Ensuite, les autorités judiciaires ont indiqué que onze suspects ont été placés en détention provisoire, tandis que deux autres font l’objet d’un mandat d’arrêt. Le colonel Patrick Rakotomamonjy, seul mis en cause publiquement identifié, est présenté comme l’un des principaux instigateurs de ce projet de déstabilisation. Ancien responsable au sein de la présidence, il s’était récemment illustré par des accusations de corruption contre le régime en place, relayées sur les réseaux sociaux.


Par ailleurs, les investigations ont permis la saisie d’importantes sommes d’argent liquide, d’armes à feu ainsi que de preuves numériques, notamment des échanges via l’application WhatsApp. Les enquêteurs évoquent également la présence de près de 20 milliards d’ariarys sur des comptes bancaires personnels, fonds qui auraient servi à financer l’opération.
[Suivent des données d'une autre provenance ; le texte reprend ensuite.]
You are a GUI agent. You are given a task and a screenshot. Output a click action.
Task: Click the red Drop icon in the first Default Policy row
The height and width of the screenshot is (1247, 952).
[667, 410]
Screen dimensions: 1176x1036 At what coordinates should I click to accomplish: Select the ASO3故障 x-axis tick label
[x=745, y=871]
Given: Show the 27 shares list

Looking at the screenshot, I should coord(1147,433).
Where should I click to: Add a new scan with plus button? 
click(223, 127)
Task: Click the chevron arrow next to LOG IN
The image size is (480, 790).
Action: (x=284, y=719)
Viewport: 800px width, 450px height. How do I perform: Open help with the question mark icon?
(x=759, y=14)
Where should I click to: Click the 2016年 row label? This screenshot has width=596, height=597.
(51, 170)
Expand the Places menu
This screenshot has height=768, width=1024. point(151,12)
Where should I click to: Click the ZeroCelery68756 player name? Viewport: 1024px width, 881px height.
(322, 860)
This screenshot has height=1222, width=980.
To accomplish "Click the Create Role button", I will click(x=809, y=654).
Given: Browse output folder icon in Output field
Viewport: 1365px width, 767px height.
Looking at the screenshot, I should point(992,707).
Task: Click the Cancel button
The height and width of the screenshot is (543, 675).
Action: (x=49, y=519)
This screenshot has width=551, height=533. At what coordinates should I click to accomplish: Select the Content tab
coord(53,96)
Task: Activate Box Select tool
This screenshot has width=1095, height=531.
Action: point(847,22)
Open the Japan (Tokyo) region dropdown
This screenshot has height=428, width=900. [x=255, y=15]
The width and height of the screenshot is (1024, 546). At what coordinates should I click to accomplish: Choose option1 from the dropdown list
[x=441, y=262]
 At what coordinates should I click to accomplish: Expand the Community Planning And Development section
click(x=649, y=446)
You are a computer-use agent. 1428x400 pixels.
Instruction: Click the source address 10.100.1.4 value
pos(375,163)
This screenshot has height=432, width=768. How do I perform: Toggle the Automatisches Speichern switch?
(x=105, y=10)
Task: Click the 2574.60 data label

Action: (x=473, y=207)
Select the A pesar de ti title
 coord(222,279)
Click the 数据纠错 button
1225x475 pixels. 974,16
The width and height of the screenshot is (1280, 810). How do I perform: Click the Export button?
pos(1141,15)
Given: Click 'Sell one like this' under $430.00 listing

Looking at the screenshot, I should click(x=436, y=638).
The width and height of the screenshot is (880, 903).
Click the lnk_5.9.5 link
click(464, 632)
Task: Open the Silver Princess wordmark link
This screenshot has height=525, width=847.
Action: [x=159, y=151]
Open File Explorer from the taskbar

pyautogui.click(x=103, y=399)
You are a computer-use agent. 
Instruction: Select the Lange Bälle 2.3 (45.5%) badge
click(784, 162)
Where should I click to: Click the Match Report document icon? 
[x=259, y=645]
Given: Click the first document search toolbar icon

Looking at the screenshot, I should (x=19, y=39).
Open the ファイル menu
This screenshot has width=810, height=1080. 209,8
Cependant, ni la date exacte ni les modalités précises de ce coup d’État présumé n’ont été révélées à ce stade de l’enquête. Cette affaire intervient dans un contexte sécuritaire déjà fragile. En effet, en novembre dernier, deux ressortissants étrangers avaient été interpellés dans une affaire distincte liée à un projet d’assassinat visant le chef de l’État.


Au final, ce nouveau dossier met en lumière les tensions persistantes au sommet de l’État malgache et souligne les défis sécuritaires auxquels les autorités doivent faire face pour garantir la stabilité des institutions.